When CarToq checked with Nissan dealers, they said they have not begun delivering Evalias to customers because Nissan India was late in supplying dealers with the vehicle. Dealers in Bangalore confirmed that they have sold only a few units, while the Delhi dealers said none have been delivered so far. A Bangalore dealer said he had ready stock of two white Evalias, but that he had plenty of bookings for other colours (he didn’t say how many). In Delhi, two dealers said they have bookings, but one would have to wait for at least four weeks for the vehicle, as they didn’t have any stock with them.

What could possibly be wrong?

CarToq also spoke with a Nissan spokesperson who said that production of the Evalia is underway and that deliveries to dealers are taking place this week – refusing to comment on any delays in the production of the vehicle so far. Nissan also didn’t comment on how many bookings of the Evalia it has got so far.

While we sincerely hope that the delays in supplying the Evalia are not long drawn out, the official sales release from Nissan India made no mention of the Evalia sales in October, talking instead of only the Micra and Sunny, and saying “bookings for the Evalia were underway”.

Could it be that the Evalia isn’t getting bookings as expected, as even the dealers didn’t confirm how many bookings they have got. Or is it that customers aren’t keen on the Evalia, and that its shortcomings are turning out to be deal breakers after all? See our summation in the launch report: Nissan Evalia launched at Rs. 8.49 lakh

We think that the features and looks of the Evalia are two factors going against it – not so much the looks, because the Mahindra Xylo, which is priced in a similar range to the Evalia is not attractive either. The Evalia is better than the Xylo in handling, ride quality and fuel economy. The Nissan Evalia is priced between Rs.8.49 lakh and Rs.9.99 lakh. The Xylo on the other hand is priced between Rs.7.50 lakh and Rs.10.52 lakh. Also read: Nissan Evalia vs Mahindra Xylo

What we think are the biggest drawbacks and reason for customers turning away from the Evalia are the non-sliding, non-rolling, butterfly-type middle-row windows and lack of middle-row AC vents – something a lot of customers in India want. India is a hot country, no doubt, and more AC vents offered, the better it is for customers. And then there are those who want windows that open fully, especially taxi operators who charge two kinds of fares – those with AC and without AC. Travelling in an Evalia without AC would prove claustrophobic to passengers. A third, more insignificant reason, could possibly be the scanty service and dealer network for a mass market vehicle. But that’s not stopping the Nissan Sunny from selling an average of over 2,300 units a month!

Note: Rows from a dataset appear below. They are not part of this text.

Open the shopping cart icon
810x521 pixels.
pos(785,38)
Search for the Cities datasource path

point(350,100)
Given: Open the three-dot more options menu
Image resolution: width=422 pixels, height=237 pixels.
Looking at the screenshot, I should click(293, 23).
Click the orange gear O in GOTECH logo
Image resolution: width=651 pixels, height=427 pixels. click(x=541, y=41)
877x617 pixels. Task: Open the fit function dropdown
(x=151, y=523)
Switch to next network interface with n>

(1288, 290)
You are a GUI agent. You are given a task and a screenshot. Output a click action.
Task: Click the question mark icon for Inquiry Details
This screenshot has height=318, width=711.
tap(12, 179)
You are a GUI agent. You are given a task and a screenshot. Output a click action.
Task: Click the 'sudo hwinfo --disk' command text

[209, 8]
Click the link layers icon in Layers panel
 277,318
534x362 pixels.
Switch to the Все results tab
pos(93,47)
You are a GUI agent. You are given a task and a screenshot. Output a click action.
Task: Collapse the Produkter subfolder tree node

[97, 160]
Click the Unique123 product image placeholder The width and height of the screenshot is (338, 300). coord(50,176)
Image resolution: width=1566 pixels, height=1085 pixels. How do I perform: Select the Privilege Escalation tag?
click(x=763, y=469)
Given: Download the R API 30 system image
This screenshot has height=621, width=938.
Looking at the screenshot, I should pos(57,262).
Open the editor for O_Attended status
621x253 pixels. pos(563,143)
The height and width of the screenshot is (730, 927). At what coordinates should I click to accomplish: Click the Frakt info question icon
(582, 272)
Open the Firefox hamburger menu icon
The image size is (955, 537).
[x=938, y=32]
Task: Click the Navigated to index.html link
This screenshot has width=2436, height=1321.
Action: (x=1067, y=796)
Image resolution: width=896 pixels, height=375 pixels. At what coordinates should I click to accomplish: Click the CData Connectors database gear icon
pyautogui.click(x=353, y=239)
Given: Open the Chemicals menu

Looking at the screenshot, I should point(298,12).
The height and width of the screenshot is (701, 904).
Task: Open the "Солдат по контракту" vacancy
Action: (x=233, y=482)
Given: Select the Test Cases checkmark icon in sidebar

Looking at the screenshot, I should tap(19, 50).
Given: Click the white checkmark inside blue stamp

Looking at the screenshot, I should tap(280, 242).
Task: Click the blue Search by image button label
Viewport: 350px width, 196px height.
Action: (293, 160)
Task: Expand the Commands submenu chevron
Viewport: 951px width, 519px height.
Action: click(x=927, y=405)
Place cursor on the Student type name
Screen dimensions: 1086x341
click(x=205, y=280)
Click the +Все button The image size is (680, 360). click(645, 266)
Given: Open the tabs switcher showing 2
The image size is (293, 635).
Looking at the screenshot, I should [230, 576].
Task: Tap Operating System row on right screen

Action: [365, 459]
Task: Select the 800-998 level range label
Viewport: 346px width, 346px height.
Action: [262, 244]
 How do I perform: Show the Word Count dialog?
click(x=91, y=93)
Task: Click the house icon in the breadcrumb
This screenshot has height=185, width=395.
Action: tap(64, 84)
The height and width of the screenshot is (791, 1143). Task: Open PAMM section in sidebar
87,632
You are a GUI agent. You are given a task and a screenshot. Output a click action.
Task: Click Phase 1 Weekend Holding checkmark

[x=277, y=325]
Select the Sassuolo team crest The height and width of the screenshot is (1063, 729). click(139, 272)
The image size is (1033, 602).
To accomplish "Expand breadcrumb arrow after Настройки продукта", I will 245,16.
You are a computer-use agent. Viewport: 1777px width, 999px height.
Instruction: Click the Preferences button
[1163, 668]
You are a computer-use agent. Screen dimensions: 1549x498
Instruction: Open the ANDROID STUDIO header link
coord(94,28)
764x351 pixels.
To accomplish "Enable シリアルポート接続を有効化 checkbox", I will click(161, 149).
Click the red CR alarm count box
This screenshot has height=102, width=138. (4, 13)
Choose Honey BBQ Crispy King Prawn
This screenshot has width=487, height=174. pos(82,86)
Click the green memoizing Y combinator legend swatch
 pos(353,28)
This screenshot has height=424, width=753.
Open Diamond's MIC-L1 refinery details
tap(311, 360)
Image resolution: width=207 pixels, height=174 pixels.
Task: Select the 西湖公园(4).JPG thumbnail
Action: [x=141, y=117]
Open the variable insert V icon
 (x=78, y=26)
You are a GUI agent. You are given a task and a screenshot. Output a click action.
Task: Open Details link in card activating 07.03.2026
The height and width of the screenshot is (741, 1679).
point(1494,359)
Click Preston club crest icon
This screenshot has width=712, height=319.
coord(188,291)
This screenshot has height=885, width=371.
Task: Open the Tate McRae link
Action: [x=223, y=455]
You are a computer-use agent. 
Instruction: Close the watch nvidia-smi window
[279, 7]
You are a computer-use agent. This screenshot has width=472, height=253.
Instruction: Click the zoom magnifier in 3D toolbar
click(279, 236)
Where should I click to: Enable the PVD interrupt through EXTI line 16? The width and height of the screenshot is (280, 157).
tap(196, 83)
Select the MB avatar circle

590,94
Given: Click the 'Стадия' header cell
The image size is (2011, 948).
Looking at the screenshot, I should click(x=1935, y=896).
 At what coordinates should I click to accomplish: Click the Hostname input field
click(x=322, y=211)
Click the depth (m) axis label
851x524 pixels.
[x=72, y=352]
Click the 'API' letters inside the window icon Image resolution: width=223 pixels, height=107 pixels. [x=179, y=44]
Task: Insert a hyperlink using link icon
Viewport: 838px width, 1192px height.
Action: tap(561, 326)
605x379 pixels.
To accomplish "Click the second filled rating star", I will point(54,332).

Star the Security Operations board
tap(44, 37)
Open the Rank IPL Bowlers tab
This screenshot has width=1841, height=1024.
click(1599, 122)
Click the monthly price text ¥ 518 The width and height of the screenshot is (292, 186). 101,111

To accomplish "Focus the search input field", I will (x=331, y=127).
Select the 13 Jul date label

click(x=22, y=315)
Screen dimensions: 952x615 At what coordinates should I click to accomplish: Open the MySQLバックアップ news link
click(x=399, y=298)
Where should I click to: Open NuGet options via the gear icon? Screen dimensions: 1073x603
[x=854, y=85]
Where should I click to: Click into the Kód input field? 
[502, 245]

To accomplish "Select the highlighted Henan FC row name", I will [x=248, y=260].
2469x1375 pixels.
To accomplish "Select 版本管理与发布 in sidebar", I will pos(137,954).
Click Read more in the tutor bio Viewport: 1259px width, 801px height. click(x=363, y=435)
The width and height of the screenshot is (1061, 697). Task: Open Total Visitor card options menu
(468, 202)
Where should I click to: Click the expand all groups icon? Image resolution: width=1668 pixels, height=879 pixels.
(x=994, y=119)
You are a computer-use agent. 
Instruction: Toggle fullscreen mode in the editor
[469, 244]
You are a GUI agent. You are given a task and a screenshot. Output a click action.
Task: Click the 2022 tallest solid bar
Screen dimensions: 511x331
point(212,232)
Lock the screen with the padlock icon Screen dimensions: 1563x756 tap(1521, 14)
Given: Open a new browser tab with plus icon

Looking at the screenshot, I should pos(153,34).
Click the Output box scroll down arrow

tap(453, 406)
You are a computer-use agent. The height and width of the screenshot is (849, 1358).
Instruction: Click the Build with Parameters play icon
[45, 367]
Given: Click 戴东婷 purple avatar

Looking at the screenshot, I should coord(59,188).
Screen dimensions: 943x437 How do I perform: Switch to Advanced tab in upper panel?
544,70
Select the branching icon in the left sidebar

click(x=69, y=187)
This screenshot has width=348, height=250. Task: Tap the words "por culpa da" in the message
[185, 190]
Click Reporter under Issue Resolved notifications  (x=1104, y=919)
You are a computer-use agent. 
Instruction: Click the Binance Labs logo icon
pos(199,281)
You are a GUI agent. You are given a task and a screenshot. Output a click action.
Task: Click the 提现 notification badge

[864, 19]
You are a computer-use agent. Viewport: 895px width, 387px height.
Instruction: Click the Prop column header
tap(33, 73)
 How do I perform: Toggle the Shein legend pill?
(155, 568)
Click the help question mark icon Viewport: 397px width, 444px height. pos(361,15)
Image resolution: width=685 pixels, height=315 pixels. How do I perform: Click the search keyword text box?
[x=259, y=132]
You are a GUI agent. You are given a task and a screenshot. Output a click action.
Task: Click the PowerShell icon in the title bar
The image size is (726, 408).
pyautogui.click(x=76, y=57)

During our test drive of the Evalia, Cartoq had offered this feedback to Nissan India as well, saying that non-openable middle-row windows are definitely a cause for concern. No AC vents in the second row in any variant too was another cause for concern, which was noted by Nissan, because all the Evalia’s competitors make a big noise about offering these features in their vehicles. We had hoped at that time that by the time the vehicle was launched, Nissan would have made some amends – but sadly it hasn’t and like we had said earlier, we thought the lack of these features would be a deal breaker for many buyers. See our road test verdict: Nissan Evalia road test and review

While production issues may be part of the problem for the scanty sales so far, let’s hope the features we pointed out above aren’t turning out to be deal breakers. Prove us wrong, Nissan. Also see: Nissan Evalia video review.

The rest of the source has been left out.